Smart Water as a Sustainable Enhanced Oil Recovery Fluid: Covariant Saline Optimization

Abstract

Abstract Although the migration to renewable energies is accelerating, for several decades the fossil fuels will still be essential for mankind. More environment friendly EOR methods are a current challenge. Recently, injection of aqueous fluids with low salinity (Smart Waters) had good performance and reduced environmental impact. However, there still is no consensus on the best ion concentrations, which may be due to experimental designs being linear whilst EOR processes are covariantly synergistic. This work optimized the pre-salt oil recovery factor in limestone by injecting smart water with 30 formulations defined by covariant statistical experimental design, with Doehlert Matrix, for NaCl, CaCl2 and NaHCO3. Injected and produced fluids were characterized by rheology, pH, conductivity, molecular fluorescence spectroscopy and X-ray fluorescence.
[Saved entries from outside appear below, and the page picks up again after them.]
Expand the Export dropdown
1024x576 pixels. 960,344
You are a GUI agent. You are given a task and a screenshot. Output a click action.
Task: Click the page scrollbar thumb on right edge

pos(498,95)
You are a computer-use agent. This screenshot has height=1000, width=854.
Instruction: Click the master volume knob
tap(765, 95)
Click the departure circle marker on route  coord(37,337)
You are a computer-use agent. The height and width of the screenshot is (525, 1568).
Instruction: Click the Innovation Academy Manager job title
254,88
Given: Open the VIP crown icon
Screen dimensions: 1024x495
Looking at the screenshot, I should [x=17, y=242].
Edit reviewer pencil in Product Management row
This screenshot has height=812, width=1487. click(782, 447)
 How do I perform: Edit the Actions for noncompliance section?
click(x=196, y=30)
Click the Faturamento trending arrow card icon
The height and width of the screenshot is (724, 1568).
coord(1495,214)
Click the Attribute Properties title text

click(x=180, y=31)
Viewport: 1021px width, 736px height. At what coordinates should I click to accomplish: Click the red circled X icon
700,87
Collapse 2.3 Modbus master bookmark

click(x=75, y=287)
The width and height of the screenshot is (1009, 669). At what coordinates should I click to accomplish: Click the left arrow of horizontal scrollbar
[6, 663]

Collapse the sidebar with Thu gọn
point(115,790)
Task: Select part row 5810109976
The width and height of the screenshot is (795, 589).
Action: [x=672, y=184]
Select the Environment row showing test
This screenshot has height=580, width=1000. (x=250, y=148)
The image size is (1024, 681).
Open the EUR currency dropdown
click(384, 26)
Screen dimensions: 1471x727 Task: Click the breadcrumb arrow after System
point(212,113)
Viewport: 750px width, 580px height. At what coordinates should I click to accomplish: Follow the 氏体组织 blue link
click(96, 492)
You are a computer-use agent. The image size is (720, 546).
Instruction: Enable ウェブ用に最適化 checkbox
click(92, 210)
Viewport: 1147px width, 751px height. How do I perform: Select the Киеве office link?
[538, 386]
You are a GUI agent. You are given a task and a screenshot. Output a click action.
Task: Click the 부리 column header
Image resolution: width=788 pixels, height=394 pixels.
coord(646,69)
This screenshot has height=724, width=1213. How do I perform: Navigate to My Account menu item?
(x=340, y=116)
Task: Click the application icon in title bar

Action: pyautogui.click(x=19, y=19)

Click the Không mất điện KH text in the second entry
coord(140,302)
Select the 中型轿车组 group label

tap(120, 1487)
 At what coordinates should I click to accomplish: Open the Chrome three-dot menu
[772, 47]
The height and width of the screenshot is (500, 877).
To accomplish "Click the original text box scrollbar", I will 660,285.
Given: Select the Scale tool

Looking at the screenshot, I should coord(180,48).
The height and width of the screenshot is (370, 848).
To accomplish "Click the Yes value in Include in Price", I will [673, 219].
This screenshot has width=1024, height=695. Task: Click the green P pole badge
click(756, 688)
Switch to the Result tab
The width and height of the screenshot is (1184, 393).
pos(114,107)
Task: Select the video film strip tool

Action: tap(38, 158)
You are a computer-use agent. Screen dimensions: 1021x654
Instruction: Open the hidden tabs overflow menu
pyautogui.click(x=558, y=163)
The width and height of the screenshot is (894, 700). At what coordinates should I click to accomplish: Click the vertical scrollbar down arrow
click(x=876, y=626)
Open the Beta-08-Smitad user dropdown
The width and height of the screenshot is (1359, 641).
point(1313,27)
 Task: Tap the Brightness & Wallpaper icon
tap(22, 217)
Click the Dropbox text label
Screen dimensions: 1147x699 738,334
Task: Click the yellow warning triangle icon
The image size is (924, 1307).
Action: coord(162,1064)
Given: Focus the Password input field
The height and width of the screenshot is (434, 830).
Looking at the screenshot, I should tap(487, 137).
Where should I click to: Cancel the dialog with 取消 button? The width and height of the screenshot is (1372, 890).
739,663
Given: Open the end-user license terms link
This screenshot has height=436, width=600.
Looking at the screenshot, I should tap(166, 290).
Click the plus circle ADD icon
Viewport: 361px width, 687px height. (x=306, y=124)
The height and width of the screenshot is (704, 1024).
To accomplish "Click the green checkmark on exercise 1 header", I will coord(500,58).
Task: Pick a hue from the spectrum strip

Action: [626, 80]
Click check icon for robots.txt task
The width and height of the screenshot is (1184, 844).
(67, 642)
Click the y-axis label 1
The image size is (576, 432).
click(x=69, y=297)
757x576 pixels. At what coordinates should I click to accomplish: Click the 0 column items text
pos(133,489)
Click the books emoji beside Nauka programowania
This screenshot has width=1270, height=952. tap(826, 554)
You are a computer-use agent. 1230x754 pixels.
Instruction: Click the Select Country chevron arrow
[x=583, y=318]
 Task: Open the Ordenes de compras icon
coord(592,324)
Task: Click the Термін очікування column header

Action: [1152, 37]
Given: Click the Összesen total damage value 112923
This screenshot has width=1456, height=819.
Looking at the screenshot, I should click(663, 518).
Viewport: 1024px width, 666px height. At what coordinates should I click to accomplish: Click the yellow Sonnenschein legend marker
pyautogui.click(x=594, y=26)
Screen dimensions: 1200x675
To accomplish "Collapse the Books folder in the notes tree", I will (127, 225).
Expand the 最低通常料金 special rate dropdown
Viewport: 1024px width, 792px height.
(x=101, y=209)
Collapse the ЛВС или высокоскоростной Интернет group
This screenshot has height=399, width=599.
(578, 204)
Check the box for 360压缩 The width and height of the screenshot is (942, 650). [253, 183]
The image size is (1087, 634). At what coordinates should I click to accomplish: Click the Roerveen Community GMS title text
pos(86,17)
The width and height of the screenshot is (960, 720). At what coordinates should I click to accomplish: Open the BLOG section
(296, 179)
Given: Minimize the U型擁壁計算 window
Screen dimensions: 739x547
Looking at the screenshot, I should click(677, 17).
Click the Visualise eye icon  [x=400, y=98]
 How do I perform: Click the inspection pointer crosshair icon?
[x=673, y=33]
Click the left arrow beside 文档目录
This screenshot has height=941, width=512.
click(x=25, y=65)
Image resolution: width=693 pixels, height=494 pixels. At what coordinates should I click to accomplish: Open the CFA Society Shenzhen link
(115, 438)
No direct univariate relationships between recovery factor and pH, TDS or ionic concentration were found. The recovery factor was maximized from 35.9% up to 52.5%. Two optimal regions were discovered, one with slightly lower salinity and the other with slightly higher salinity, which may explain the lack of convergence in the literature on linear concentration variation. NaHCO3 concentration presented the highest statistical significance, which is attributed to the maximization of the reduction in the oil/oil and oil/rock interface tension. Its presence synergistically favored lower concentrations of NaCl. Separately, NaCl CaCl2 showed opposite statistical significances. However, their synergy was evident in the high positive significance of their association, due to the association of monovalent and bivalent cations. In addition, molecular dynamics calculation revealed that monovalent ions improve the wettability of water on the carbonate rock. There was no preferential production of any type of asphaltenes. Total dissolved solids influenced the rheological profiles when at high concentrations. The dynamic evolution of the roles of Cl− and Ca+2 ions was identified as more porous volumes of smart water are injected, through variations in their concentration in the aqueous fraction produced, which was attributed to the fact that, as oil is produced and the intelligent injection of water continues, the interaction of the chlorine anions with the rock intensifies, leading to the gradual release of calcium cations until the surface saturation process occurs.